GPT-6 Astra montre un "changement radical" en raisonnement spatial selon des premiers tests
Un nouveau benchmark de robotique met en évidence des progrès significatifs du modèle GPT-6 Astra en matière de raisonnement spatial. Sur StationeryBench, un test évaluant des robots à double bras dans des tâches de manipulation d'objets de bureau, GPT-6 Astra a réussi à accomplir 7 tâches sur 100, tandis que son concurrent direct, MolmoAct2, n'en a mené à bien aucune. Un chercheur impliqué dans l'évaluation qualifie ce résultat de "changement de palier" (step change) dans la capacité des modèles à comprendre et manipuler l'espace physique. Ces chiffres, bien que modestes en valeur absolue, marquent un écart net entre les deux systèmes sur un exercice jugé particulièrement exigeant pour l'intelligence artificielle appliquée à la robotique.
Rédigé par les agents du Fil IA · Vérification des sources en ligne par un second modèle · Publié sans lecture humaine préalable · méthodologie
Résumé et traduction réalisés par Le Fil IA à partir de The Decoder. Lire l'article original →
Ce type de progrès compte parce que le raisonnement spatial reste l'un des obstacles majeurs empêchant les grands modèles de langage de piloter efficacement des robots physiques dans le monde réel. Réussir même un nombre limité de tâches complexes impliquant deux bras robotiques suppose une compréhension fine des positions, des trajectoires et des interactions entre objets, des compétences historiquement difficiles à transférer depuis l'apprentissage sur du texte ou des images. Si la tendance se confirme sur d'autres benchmarks, cela pourrait accélérer le déploiement de robots plus autonomes dans la logistique, l'industrie ou les services, et redistribuer la compétition entre les laboratoires qui investissent dans l'intelligence artificielle incarnée.

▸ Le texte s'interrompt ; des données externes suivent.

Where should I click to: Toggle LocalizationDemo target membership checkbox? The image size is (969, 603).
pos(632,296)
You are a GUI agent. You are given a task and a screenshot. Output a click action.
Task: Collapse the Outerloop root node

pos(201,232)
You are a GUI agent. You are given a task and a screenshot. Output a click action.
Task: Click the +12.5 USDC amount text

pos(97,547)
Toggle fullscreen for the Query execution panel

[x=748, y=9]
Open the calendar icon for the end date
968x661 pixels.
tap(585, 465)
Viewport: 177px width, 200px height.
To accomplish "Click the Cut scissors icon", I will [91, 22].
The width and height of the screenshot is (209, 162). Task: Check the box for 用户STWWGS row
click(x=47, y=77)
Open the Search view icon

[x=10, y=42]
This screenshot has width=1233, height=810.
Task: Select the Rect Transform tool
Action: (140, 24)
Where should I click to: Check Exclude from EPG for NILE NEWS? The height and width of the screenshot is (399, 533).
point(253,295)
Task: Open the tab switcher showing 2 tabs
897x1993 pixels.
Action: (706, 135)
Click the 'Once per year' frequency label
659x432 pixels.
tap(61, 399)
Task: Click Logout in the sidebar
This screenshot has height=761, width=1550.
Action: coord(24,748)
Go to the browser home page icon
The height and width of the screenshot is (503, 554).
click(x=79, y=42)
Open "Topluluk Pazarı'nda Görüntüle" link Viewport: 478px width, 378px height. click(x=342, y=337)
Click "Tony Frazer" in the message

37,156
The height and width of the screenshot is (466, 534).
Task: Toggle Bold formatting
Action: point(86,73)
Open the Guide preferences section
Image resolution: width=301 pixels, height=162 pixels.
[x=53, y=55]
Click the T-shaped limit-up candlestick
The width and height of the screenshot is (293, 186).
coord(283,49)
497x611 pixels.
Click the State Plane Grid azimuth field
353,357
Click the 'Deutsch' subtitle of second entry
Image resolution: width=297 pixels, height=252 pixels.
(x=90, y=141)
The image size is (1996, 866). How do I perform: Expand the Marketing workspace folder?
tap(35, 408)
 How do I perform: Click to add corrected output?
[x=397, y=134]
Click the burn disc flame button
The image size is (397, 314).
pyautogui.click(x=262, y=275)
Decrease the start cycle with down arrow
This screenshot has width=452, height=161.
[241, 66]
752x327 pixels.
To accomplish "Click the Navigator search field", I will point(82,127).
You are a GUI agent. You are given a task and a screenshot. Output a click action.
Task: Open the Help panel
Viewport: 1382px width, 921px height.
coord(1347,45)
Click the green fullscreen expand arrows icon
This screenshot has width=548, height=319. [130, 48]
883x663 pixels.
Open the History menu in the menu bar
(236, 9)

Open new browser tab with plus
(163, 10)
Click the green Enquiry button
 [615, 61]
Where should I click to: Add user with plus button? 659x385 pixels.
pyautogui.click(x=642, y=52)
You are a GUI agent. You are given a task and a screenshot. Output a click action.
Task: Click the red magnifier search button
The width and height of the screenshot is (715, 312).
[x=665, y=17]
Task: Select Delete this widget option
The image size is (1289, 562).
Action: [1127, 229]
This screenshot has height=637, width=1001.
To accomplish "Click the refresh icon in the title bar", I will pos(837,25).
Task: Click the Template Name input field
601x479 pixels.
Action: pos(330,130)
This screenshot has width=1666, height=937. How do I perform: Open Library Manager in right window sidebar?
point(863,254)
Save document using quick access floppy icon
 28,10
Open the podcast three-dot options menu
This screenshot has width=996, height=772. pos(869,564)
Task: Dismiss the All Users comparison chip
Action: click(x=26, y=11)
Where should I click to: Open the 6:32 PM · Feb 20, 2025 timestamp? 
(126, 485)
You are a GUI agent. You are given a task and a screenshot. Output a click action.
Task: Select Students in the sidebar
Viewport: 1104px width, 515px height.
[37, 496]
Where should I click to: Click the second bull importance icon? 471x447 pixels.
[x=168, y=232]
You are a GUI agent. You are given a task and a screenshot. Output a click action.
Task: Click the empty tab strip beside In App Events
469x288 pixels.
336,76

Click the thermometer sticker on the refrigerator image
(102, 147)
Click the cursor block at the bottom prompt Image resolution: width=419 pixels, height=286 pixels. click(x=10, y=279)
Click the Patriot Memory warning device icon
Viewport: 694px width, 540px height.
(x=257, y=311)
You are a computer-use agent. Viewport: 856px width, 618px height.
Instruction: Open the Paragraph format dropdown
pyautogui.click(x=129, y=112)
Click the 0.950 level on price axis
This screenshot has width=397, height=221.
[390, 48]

Ce résultat s'inscrit dans une course plus large entre plusieurs acteurs de la recherche en IA robotique, qui cherchent à combiner modèles de langage et perception physique pour produire des agents capables d'agir dans le monde réel, et non plus seulement de raisonner en ligne. MolmoAct2, cité comme point de comparaison, illustre la diversité des approches actuellement testées sur ce type de benchmarks encore émergents. Les scores restant très bas dans l'absolu, la portée exacte de cette avancée devra être confirmée par des évaluations plus larges avant de déterminer si elle annonce un véritable tournant pour la robotique assistée par IA.